Parmi eux, le docteur Li Wenliang – décédé par la suite du Covid-19 et considéré comme le lanceur d’alerte de l’épidémie de Covid-19 – l’avait diffusé à un groupe d’amis par l'intermédiaire de l’application WeChat. Il fera partie des huit médecins convoqués par la suite et sermonnés par la police pour diffusion de rumeurs.

Convoquée par ses chefs à l’hôpital, Ai Fen, elle, s’était vu passer un savon – « J’ai subi une réprimande sans précédent et très sévère » – et avait reçu l’ordre de ne plus communiquer. Pendant ce temps, les malades affluaient à l’hôpital et elle obligeait les personnes travaillant dans son service à se protéger en portant en particulier des masques.

« Je me suis souvent dit, a expliqué Ai Fen dans son texte, que s’ils ne m’avaient pas sermonnée de cette manière à ce moment, s’ils s’étaient renseignés de manière calme et posée sur les tenants et les aboutissants de cette affaire, s’ils avaient demandé à d’autres experts des maladies respiratoires de se concerter, peut-être que la situation aurait été meilleure, j’aurais pu au moins communiquer davantage au sein de l’hôpital.
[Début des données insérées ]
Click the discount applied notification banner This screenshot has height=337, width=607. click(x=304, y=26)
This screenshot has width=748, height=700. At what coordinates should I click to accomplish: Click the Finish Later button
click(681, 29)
Si tout le monde avait alerté de cette manière dès le 1er janvier, alors il n’y aurait pas eu tant de tragédies. » »

« Une étude récente estimait que si des mesures telles que les restrictions de déplacement, le confinement ou la distanciation sociale avaient été prises une semaine, deux semaines ou trois semaines plus tôt, le nombre de cas aurait été réduit respectivement de 66 %, 86 % et 95 %. »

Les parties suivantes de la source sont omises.